● Problem
Copy out the items below word for word, with nothing changed.

Data records:
▼
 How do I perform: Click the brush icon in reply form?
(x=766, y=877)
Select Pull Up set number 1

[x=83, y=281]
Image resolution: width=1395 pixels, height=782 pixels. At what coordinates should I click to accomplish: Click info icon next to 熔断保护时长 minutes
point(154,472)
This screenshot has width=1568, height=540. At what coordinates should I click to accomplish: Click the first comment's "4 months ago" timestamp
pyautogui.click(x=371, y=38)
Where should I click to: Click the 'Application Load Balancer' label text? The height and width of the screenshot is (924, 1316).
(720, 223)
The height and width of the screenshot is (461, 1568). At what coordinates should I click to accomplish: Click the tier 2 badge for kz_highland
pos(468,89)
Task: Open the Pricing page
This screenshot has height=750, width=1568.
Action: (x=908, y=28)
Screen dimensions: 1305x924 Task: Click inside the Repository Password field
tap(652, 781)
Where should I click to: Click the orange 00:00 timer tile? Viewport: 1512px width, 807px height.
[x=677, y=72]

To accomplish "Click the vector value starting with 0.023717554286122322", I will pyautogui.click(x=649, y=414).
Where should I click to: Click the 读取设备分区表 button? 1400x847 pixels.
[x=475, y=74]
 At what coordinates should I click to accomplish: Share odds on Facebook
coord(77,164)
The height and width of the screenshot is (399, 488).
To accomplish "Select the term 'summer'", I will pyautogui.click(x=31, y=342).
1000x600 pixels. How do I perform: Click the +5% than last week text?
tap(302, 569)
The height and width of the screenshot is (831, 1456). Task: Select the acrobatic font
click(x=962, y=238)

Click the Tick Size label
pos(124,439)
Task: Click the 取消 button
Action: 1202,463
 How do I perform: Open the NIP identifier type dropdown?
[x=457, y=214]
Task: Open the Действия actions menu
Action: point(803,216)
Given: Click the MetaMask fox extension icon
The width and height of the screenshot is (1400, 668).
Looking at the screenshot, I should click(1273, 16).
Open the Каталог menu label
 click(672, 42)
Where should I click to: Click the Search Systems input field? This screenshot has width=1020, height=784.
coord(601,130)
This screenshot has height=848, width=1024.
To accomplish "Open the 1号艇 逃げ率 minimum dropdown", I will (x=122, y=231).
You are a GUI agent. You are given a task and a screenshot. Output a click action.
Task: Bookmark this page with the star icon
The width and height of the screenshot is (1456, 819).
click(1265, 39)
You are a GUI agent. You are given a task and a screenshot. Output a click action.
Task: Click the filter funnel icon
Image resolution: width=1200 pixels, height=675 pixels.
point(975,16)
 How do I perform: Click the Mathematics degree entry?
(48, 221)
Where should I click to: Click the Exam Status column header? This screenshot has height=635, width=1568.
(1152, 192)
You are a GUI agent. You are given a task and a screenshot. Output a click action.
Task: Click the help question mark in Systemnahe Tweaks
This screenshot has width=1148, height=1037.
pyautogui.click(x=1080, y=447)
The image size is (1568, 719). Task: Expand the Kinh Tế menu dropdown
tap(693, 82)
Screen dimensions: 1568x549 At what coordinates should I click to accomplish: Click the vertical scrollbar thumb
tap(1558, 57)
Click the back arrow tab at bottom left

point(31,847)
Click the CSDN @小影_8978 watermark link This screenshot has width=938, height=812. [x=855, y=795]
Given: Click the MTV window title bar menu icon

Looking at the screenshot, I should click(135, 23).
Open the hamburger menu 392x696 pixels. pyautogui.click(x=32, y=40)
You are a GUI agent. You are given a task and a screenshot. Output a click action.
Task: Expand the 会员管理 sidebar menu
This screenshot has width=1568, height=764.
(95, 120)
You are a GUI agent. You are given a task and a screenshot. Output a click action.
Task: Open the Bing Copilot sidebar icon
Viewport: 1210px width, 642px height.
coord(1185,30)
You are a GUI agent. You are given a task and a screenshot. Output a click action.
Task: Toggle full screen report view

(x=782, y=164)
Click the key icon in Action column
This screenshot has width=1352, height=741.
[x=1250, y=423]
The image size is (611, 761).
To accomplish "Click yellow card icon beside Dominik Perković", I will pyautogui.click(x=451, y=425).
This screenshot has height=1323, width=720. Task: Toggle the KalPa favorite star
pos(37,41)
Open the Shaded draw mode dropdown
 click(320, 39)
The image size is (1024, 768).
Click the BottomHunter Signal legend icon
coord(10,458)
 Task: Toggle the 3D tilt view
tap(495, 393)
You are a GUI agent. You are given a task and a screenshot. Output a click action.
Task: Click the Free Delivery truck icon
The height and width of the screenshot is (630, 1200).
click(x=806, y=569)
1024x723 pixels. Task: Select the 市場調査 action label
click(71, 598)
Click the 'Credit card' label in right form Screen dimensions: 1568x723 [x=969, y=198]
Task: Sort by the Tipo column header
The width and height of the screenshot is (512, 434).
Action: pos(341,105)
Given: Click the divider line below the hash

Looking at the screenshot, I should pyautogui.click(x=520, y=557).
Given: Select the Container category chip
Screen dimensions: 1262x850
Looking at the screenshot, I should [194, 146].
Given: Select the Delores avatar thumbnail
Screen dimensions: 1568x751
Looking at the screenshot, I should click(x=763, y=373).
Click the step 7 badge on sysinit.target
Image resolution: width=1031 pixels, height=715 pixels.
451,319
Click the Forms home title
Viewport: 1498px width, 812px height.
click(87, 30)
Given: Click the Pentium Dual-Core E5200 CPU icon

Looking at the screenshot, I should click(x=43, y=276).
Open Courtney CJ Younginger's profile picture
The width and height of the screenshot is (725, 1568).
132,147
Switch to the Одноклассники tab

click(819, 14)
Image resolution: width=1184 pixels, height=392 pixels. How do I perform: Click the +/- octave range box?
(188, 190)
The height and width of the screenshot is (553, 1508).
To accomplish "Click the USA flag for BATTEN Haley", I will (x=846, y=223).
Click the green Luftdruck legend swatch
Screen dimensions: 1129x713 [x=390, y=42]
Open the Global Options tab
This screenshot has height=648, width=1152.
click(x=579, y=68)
▲
● Solution to this task
 How do I perform: Click the brush icon in reply form?
(x=766, y=877)
Select Pull Up set number 1

[x=83, y=281]
Image resolution: width=1395 pixels, height=782 pixels. At what coordinates should I click to accomplish: Click info icon next to 熔断保护时长 minutes
point(154,472)
This screenshot has width=1568, height=540. At what coordinates should I click to accomplish: Click the first comment's "4 months ago" timestamp
pyautogui.click(x=371, y=38)
Where should I click to: Click the 'Application Load Balancer' label text? The height and width of the screenshot is (924, 1316).
(720, 223)
The height and width of the screenshot is (461, 1568). At what coordinates should I click to accomplish: Click the tier 2 badge for kz_highland
pos(468,89)
Task: Open the Pricing page
This screenshot has height=750, width=1568.
Action: (x=908, y=28)
Screen dimensions: 1305x924 Task: Click inside the Repository Password field
tap(652, 781)
Where should I click to: Click the orange 00:00 timer tile? Viewport: 1512px width, 807px height.
[x=677, y=72]

To accomplish "Click the vector value starting with 0.023717554286122322", I will pyautogui.click(x=649, y=414).
Where should I click to: Click the 读取设备分区表 button? 1400x847 pixels.
[x=475, y=74]
 At what coordinates should I click to accomplish: Share odds on Facebook
coord(77,164)
The height and width of the screenshot is (399, 488).
To accomplish "Select the term 'summer'", I will pyautogui.click(x=31, y=342).
1000x600 pixels. How do I perform: Click the +5% than last week text?
tap(302, 569)
The height and width of the screenshot is (831, 1456). Task: Select the acrobatic font
click(x=962, y=238)

Click the Tick Size label
pos(124,439)
Task: Click the 取消 button
Action: 1202,463
 How do I perform: Open the NIP identifier type dropdown?
[x=457, y=214]
Task: Open the Действия actions menu
Action: point(803,216)
Given: Click the MetaMask fox extension icon
The width and height of the screenshot is (1400, 668).
Looking at the screenshot, I should click(1273, 16).
Open the Каталог menu label
 click(672, 42)
Where should I click to: Click the Search Systems input field? This screenshot has width=1020, height=784.
coord(601,130)
This screenshot has height=848, width=1024.
To accomplish "Open the 1号艇 逃げ率 minimum dropdown", I will (x=122, y=231).
You are a GUI agent. You are given a task and a screenshot. Output a click action.
Task: Bookmark this page with the star icon
The width and height of the screenshot is (1456, 819).
click(1265, 39)
You are a GUI agent. You are given a task and a screenshot. Output a click action.
Task: Click the filter funnel icon
Image resolution: width=1200 pixels, height=675 pixels.
point(975,16)
 How do I perform: Click the Mathematics degree entry?
(48, 221)
Where should I click to: Click the Exam Status column header? This screenshot has height=635, width=1568.
(1152, 192)
You are a GUI agent. You are given a task and a screenshot. Output a click action.
Task: Click the help question mark in Systemnahe Tweaks
This screenshot has width=1148, height=1037.
pyautogui.click(x=1080, y=447)
The image size is (1568, 719). Task: Expand the Kinh Tế menu dropdown
tap(693, 82)
Screen dimensions: 1568x549 At what coordinates should I click to accomplish: Click the vertical scrollbar thumb
tap(1558, 57)
Click the back arrow tab at bottom left

point(31,847)
Click the CSDN @小影_8978 watermark link This screenshot has width=938, height=812. [x=855, y=795]
Given: Click the MTV window title bar menu icon

Looking at the screenshot, I should click(135, 23).
Open the hamburger menu 392x696 pixels. pyautogui.click(x=32, y=40)
You are a GUI agent. You are given a task and a screenshot. Output a click action.
Task: Expand the 会员管理 sidebar menu
This screenshot has width=1568, height=764.
(95, 120)
You are a GUI agent. You are given a task and a screenshot. Output a click action.
Task: Open the Bing Copilot sidebar icon
Viewport: 1210px width, 642px height.
coord(1185,30)
You are a GUI agent. You are given a task and a screenshot. Output a click action.
Task: Toggle full screen report view

(x=782, y=164)
Click the key icon in Action column
This screenshot has width=1352, height=741.
[x=1250, y=423]
The image size is (611, 761).
To accomplish "Click yellow card icon beside Dominik Perković", I will pyautogui.click(x=451, y=425).
This screenshot has height=1323, width=720. Task: Toggle the KalPa favorite star
pos(37,41)
Open the Shaded draw mode dropdown
 click(320, 39)
The image size is (1024, 768).
Click the BottomHunter Signal legend icon
coord(10,458)
 Task: Toggle the 3D tilt view
tap(495, 393)
You are a GUI agent. You are given a task and a screenshot. Output a click action.
Task: Click the Free Delivery truck icon
The height and width of the screenshot is (630, 1200).
click(x=806, y=569)
1024x723 pixels. Task: Select the 市場調査 action label
click(71, 598)
Click the 'Credit card' label in right form Screen dimensions: 1568x723 [x=969, y=198]
Task: Sort by the Tipo column header
The width and height of the screenshot is (512, 434).
Action: pos(341,105)
Given: Click the divider line below the hash

Looking at the screenshot, I should pyautogui.click(x=520, y=557).
Given: Select the Container category chip
Screen dimensions: 1262x850
Looking at the screenshot, I should [194, 146].
Given: Select the Delores avatar thumbnail
Screen dimensions: 1568x751
Looking at the screenshot, I should click(x=763, y=373).
Click the step 7 badge on sysinit.target
Image resolution: width=1031 pixels, height=715 pixels.
451,319
Click the Forms home title
Viewport: 1498px width, 812px height.
click(87, 30)
Given: Click the Pentium Dual-Core E5200 CPU icon

Looking at the screenshot, I should click(x=43, y=276).
Open Courtney CJ Younginger's profile picture
The width and height of the screenshot is (725, 1568).
132,147
Switch to the Одноклассники tab

click(819, 14)
Image resolution: width=1184 pixels, height=392 pixels. How do I perform: Click the +/- octave range box?
(188, 190)
The height and width of the screenshot is (553, 1508).
To accomplish "Click the USA flag for BATTEN Haley", I will (x=846, y=223).
Click the green Luftdruck legend swatch
Screen dimensions: 1129x713 [x=390, y=42]
Open the Global Options tab
This screenshot has height=648, width=1152.
click(x=579, y=68)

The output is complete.